ブッカ・ホワイトのアルバムを紹介した本文のうち、「Bukka White Parchman」から「私もその口でしたね(^^)。」までを一字一句違えずに書き写してください。

• _ページ本文_:
((

Bukka White Parchman Farm デルタ・ブルースで印象に残っている人をもうひとり。これもミシシッピ・デルタのブルースマンで人気のひとり、ブッカ・ホワイトです!ブッカ・ホワイトは1904年生まれ、セミプロで演奏活動をしていた鉄道員の父親の影響で音楽を始め、チャーリー・パットンに憧れたブルースマンです。
 このアルバムは、1937年と40年にシカゴで行われた3つのセッションを集めた、ブッカ・ホワイトのコンピレーション盤です。実はこの37年と40年のセッションの間に、ブッカ・ホワイトは銃で男を撃ち、殺人罪で終身刑を宣告されています。このアルバムのタイトルとなっている「パーチマン・ファーム」とは、ブッカ・ホワイトが収監されたミシシッピ州刑務所の事です。
 このレコード、日本では75年にCBSソニーが日本盤LPを出し、以降CDでも何度かリイシューしてきたので、ブッカ・ホワイトといえばこのアルバムを聴いた人も多いのではないでしょうか。私もその口でしたね(^^)。

■戦前ブルースの侮れない存在…洗濯板!
 このアルバムはブッカ・ホワイトのひとり弾き語り…かと思いきや、よくこんなにカッティングしながらボトルネックを使えるものだなと思ったら、ウォッシュボード・サムが洗濯板を演奏しているものがありました。「え、これってどこにウォッシュボードが入ってるの?」と思うものもありましたが、スピーディーにガシガシと進んでいく「Special Streamline」という曲では、洗濯板の演奏が隠し味として絶妙。洗濯板…って思う方もいらっしゃるかもしれませんが、戦前ブルースで洗濯板を使うのは常套手段で、しかも七味や胡椒のように目立ちはしないけど入っているといないでは雲泥の差、みたいな。隠し味ではあるけど、ウォッシュボードが入っていると音楽がグルーヴするんですね。。

))

• _クリック対象データ_:
((

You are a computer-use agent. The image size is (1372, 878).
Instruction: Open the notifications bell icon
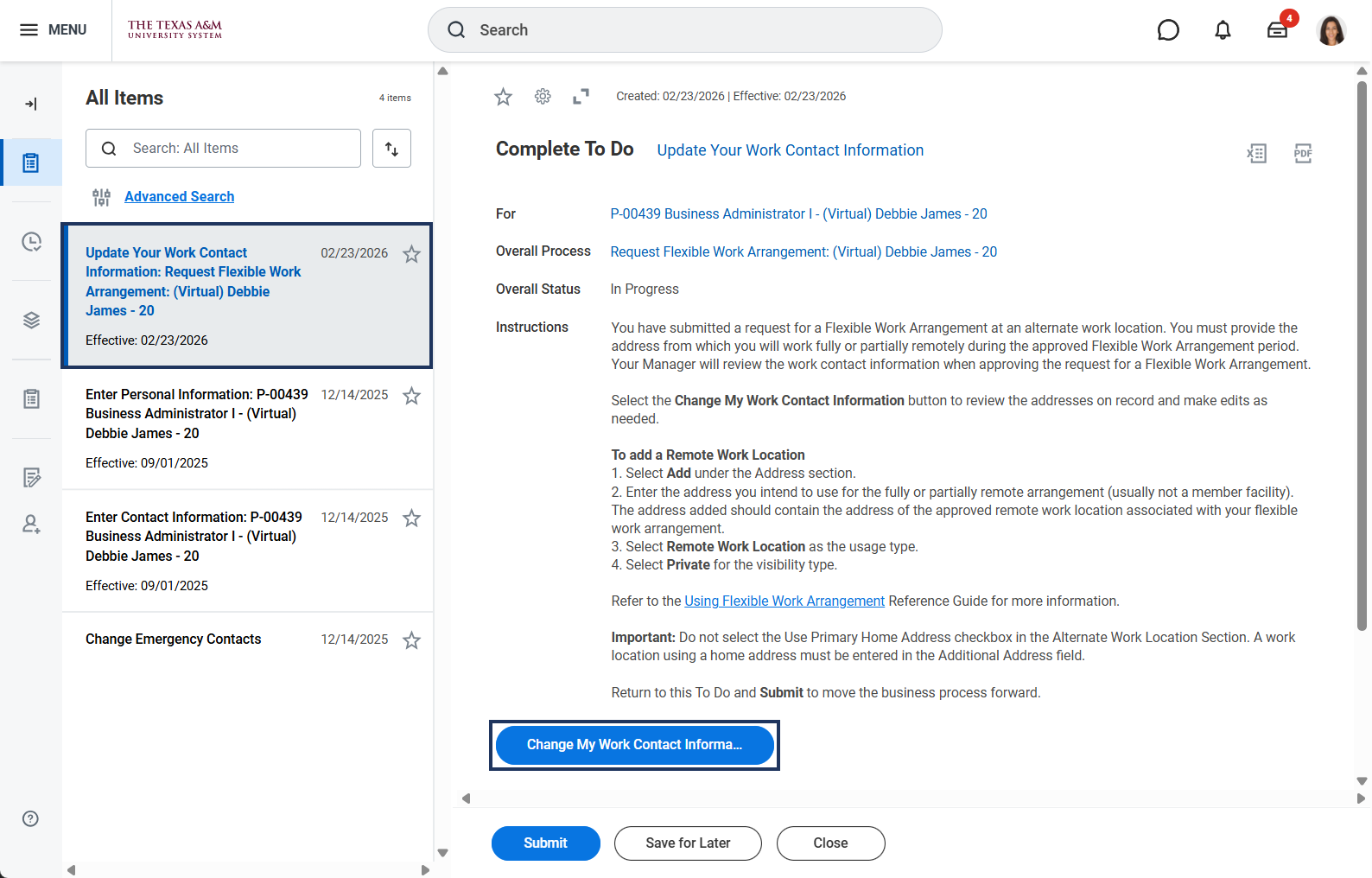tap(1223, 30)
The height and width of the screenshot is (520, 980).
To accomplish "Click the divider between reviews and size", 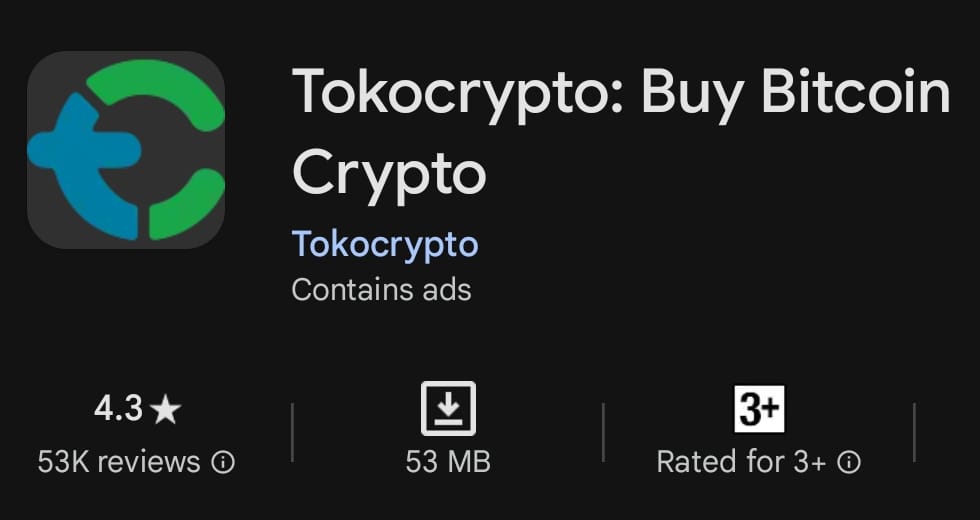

))

• _回答全文_:
Bukka White Parchman Farm デルタ・ブルースで印象に残っている人をもうひとり。これもミシシッピ・デルタのブルースマンで人気のひとり、ブッカ・ホワイトです!ブッカ・ホワイトは1904年生まれ、セミプロで演奏活動をしていた鉄道員の父親の影響で音楽を始め、チャーリー・パットンに憧れたブルースマンです。
 このアルバムは、1937年と40年にシカゴで行われた3つのセッションを集めた、ブッカ・ホワイトのコンピレーション盤です。実はこの37年と40年のセッションの間に、ブッカ・ホワイトは銃で男を撃ち、殺人罪で終身刑を宣告されています。このアルバムのタイトルとなっている「パーチマン・ファーム」とは、ブッカ・ホワイトが収監されたミシシッピ州刑務所の事です。
 このレコード、日本では75年にCBSソニーが日本盤LPを出し、以降CDでも何度かリイシューしてきたので、ブッカ・ホワイトといえばこのアルバムを聴いた人も多いのではないでしょうか。私もその口でしたね(^^)。